Thursday, August 21, 2008

Amazon Web Services adds Elastic Block Store


We have known about it for months, but very few have been able to play with it until now. Several months ago Amazon started talking about "Persistant Storage" becoming available on their platform and today it is available to everyone. It is labeled as Amazon Elastic Block Storage (EBS). At DigitalChalk we have been looking forward to this for several reasons. The most immediate benefit that I see getting from this is the ability to have a block of storage that we can put the data store on for our databases. Right now we have very frequent and bandwidth intensive backup solutions in place that snapshot our data and put it into S3. With ESB we will be able to allocate a block of storage up to a TB in size and then simply attach that to any running EC2 instance, essentially making it a SAN in the clouds. Amazon states that "each storage volume is automatically replicated within the same availability zone" helping with the backup scenerios and reliability of data. It doesn't seem to have it across data centers, but this is at least going to help prevent failure due to a single piece of hardware.
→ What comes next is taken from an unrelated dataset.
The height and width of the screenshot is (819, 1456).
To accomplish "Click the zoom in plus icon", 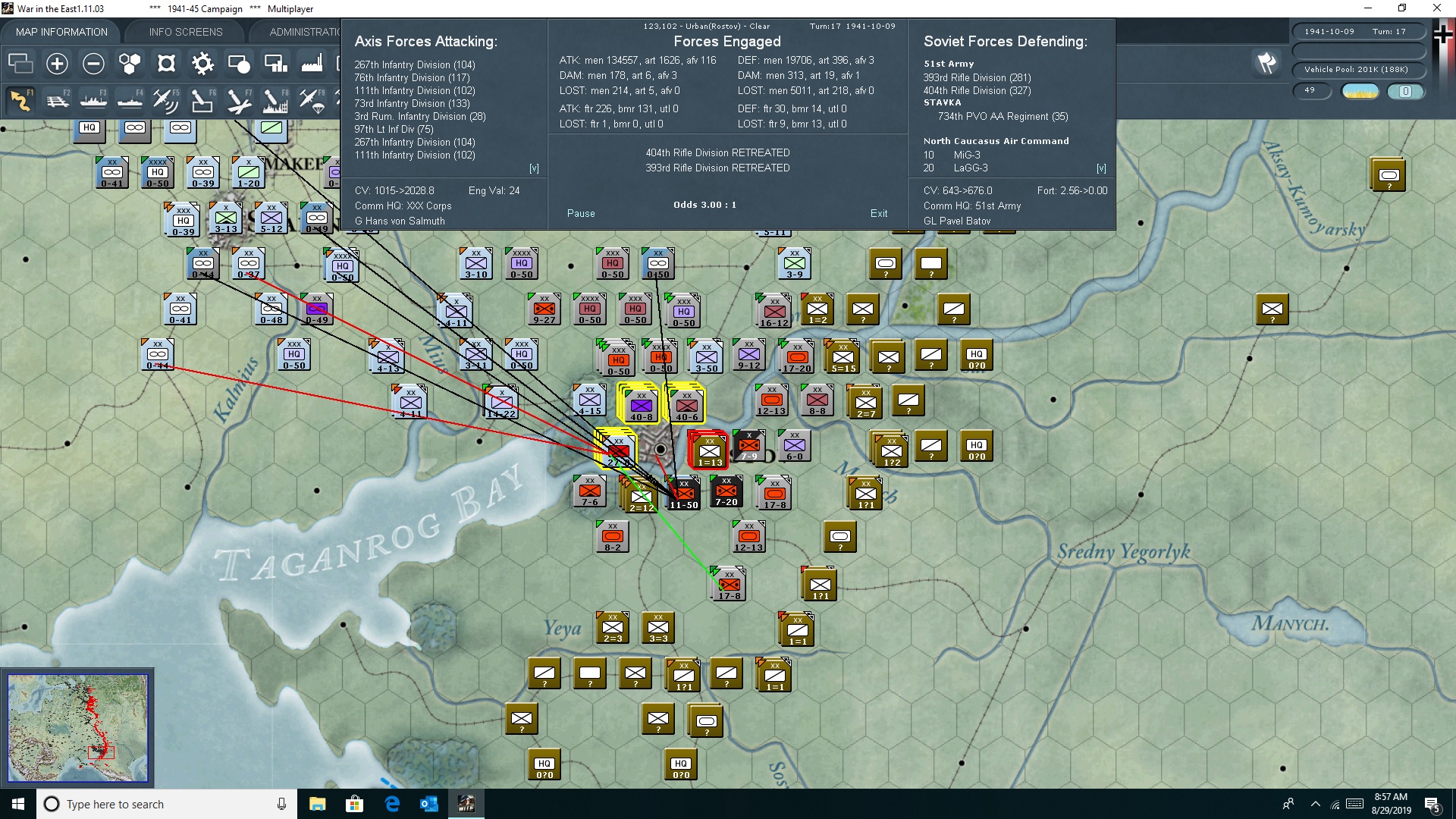I will 57,64.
They have also included the ability to create a "point-in-time snapshot of volumes" which will be extremely useful for the movement of data and quickly standing up a duplicate instance for testing of any sort. This is also going to be helpful as we continue to consult and help companies move their infrastructure to the clouds. We are finding that many we help have a hard time mentally moving from the physical box where they can just add hard drive capacity and rely on a file system. This will allow us to gradually and easily move their applications "as is" to the clouds without having to introduce S3 from the start for reliable storage. I am looking forward to using this service to improve our process at DigitalChalk. The next on the list to come out of the private beta is SimpleDB for me. We have already architected some solutions for SimpleDB and and just itching for its release.